Work independently to effectively execute: Quarterly loss / loan loss reserve forecasting and stress testing processes (CCAR, QMMF, Recovery Plan) deliverables for one or more retail portfolios with primary focus on NA cards
Associated governance activities (Manager Control Assessment, End User Computing, Activity Risk Control Monitoring and its Assessment Units)
Cross-portfolio and cross-functional collaboration on loss / loan loss reserve forecasting and stress testing analytics
Assist in review and challenge of existing models, and model outputs to identify areas of improvement relative to portfolio & macro-economic trends.
Understand the calculation of reserves, components of P&L, and the impact of CECL on CCAR results besides understanding the synergies between two processes.
Collaborate with other teams like Risk Modeling, Portfolio & New Account Forecasting, Data Reporting and Finance to complete requests on financial planning & CCAR/DFAST results and increased integration of credit risk & PPNR results
Perform complex risk policy analytics in terms of sizing the impact of credit/business/regulatory policies on loss performance and incorporate it into the stress testing process
Perform econometric analysis to estimate and explain the impact of changing macroeconomic trends on Portfolio Performance Losses, delinquency etc.
Establish and continually evolve standardized business and submission documentation.
Collaborate with Risk and Finance organization to understand sources of data and continue to improve the process of defining, extracting and utilizing data.
Identify areas of improvement in BAU and drive process efficiency through process simplification and automation (VBA, SAS, etc.)
Execute information controls (version control, central results summary) to meet business objectives with utmost clarity.
Requirements
13+ years work experience in financial services, business analytics or management consulting.

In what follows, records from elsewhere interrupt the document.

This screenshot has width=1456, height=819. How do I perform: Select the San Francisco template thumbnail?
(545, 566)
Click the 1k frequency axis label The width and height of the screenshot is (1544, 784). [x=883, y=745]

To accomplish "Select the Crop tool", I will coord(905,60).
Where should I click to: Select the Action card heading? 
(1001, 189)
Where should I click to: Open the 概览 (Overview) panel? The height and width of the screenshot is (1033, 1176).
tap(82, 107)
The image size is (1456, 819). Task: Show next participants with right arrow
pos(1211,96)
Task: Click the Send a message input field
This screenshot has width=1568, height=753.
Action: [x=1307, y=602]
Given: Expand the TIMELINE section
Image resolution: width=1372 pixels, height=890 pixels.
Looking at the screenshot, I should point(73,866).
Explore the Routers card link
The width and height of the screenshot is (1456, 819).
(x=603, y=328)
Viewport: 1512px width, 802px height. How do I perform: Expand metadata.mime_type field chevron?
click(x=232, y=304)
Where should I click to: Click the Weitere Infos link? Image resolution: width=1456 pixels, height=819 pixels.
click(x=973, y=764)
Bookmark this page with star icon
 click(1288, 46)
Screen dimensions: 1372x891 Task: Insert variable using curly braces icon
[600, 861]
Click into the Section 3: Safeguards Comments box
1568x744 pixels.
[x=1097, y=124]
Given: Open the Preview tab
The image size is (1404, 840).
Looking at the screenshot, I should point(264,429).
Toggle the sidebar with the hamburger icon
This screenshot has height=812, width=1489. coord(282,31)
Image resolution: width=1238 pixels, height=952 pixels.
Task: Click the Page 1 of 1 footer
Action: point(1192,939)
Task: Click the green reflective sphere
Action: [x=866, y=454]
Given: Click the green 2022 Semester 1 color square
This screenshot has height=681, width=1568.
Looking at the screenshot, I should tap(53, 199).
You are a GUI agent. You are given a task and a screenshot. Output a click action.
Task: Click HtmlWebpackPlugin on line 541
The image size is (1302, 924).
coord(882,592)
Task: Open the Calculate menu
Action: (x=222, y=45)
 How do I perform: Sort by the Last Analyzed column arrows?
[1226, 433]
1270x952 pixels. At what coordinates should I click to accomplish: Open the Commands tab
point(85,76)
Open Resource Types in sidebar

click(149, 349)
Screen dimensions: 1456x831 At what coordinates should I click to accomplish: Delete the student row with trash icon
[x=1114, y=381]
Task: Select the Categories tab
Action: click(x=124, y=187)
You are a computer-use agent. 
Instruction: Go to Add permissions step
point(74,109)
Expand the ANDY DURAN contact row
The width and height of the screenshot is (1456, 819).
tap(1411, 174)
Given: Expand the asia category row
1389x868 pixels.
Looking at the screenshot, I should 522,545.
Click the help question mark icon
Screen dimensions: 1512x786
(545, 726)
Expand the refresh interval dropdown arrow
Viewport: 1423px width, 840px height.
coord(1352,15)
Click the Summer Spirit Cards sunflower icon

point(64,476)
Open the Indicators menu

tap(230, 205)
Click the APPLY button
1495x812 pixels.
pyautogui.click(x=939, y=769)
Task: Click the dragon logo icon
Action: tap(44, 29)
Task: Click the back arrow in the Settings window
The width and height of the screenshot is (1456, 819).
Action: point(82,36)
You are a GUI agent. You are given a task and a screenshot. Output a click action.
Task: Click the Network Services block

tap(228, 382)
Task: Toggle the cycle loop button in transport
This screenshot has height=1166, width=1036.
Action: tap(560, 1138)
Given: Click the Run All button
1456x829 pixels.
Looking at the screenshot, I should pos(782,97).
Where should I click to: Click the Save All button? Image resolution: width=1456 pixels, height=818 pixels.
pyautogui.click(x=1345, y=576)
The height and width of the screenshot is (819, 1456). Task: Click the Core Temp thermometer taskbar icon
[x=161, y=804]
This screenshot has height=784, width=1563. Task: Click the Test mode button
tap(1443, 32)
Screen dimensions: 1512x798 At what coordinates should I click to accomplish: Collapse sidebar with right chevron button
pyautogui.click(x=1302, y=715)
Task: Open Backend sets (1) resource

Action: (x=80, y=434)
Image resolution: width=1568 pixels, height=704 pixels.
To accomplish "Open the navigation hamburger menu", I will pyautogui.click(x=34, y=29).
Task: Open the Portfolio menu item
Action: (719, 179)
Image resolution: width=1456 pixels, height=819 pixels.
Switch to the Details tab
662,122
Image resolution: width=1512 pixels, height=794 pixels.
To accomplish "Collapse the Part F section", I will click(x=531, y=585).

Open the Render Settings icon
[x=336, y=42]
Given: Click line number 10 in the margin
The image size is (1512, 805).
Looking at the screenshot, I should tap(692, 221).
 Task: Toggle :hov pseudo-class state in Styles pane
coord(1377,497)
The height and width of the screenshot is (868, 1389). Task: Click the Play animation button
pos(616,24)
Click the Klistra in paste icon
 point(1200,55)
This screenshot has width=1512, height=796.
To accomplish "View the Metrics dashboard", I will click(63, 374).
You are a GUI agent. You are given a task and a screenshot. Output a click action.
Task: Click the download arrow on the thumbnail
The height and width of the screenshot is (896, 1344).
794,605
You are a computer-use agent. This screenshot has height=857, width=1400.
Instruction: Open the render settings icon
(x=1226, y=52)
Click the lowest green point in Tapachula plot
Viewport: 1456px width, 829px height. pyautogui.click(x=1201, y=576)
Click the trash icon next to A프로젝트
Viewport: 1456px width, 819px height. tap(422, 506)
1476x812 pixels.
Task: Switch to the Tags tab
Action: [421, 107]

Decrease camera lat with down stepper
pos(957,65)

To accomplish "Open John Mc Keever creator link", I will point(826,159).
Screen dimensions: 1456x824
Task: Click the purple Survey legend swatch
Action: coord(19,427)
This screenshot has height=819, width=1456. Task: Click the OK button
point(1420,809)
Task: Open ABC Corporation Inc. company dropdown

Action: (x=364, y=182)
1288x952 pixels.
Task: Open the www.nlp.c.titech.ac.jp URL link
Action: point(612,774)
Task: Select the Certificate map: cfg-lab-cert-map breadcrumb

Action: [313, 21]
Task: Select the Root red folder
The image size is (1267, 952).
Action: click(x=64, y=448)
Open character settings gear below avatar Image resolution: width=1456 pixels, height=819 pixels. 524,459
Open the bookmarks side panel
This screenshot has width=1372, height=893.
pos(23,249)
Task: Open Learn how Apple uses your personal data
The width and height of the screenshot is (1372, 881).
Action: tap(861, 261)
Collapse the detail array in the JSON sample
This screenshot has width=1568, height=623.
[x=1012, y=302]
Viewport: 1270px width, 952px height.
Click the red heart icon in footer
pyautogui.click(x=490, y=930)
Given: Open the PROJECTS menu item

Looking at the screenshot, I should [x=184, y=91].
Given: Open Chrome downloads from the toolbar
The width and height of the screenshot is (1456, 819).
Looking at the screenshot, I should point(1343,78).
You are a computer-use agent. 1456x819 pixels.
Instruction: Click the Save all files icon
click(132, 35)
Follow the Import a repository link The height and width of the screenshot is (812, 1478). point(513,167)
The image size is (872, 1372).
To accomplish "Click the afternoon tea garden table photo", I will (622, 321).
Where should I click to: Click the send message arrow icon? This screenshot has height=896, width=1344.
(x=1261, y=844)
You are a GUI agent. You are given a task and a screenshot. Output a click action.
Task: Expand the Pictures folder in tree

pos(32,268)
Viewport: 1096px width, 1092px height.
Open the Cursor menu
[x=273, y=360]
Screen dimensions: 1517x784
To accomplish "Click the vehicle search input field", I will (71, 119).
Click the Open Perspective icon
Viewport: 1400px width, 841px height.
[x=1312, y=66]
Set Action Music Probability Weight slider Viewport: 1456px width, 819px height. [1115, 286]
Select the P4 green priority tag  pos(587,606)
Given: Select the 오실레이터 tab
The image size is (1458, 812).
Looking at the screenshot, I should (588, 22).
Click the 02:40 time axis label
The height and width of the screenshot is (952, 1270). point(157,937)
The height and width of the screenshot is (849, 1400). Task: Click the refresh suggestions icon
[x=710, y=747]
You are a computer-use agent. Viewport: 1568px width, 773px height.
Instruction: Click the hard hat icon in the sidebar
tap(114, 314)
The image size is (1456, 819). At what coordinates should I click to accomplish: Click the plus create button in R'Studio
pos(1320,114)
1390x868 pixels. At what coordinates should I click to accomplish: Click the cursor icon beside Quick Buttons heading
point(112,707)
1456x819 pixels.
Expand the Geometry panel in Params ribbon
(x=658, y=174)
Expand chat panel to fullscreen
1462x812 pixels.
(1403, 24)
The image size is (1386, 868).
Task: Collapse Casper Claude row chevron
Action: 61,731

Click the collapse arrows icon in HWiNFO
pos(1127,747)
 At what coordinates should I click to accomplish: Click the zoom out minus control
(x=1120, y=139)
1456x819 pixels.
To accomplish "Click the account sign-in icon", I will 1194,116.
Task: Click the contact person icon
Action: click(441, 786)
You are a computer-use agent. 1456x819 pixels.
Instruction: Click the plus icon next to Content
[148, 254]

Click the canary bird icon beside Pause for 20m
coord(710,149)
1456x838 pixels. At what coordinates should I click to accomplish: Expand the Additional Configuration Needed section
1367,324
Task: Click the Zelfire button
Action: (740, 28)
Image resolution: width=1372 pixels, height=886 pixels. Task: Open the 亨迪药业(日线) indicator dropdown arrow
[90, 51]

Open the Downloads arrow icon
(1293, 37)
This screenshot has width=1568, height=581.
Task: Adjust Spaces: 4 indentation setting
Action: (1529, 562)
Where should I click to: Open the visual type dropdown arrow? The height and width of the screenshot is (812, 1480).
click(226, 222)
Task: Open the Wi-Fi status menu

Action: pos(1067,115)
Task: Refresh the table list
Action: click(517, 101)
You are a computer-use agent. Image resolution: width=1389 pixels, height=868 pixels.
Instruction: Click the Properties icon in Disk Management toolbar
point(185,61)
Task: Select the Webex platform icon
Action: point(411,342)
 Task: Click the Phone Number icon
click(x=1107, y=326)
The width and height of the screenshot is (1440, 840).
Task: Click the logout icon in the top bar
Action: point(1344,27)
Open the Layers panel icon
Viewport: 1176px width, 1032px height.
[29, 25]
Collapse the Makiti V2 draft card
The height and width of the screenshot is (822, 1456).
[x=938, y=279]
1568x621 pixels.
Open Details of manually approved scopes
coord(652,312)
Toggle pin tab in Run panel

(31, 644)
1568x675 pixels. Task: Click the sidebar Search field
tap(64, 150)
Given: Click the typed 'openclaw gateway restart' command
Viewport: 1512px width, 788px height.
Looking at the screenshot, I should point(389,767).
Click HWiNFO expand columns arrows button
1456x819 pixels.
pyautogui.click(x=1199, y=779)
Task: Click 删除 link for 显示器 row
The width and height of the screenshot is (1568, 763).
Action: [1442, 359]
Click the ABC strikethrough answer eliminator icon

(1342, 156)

Understanding of risk management.
Knowledge of credit card industry and key regulatory activities (CCAR) is a plus.
Experience in CCAR / DFAST/Stress Testing is preferred.
Strong understanding and hands-on experience with econometric and empirical forecasting models.
Experience in data science / machine learning is preferred with ability to handle large datasets.
Experience in using analytical packages like SAS, datacube/Essbase, MS Office (Excel, Powerpoint).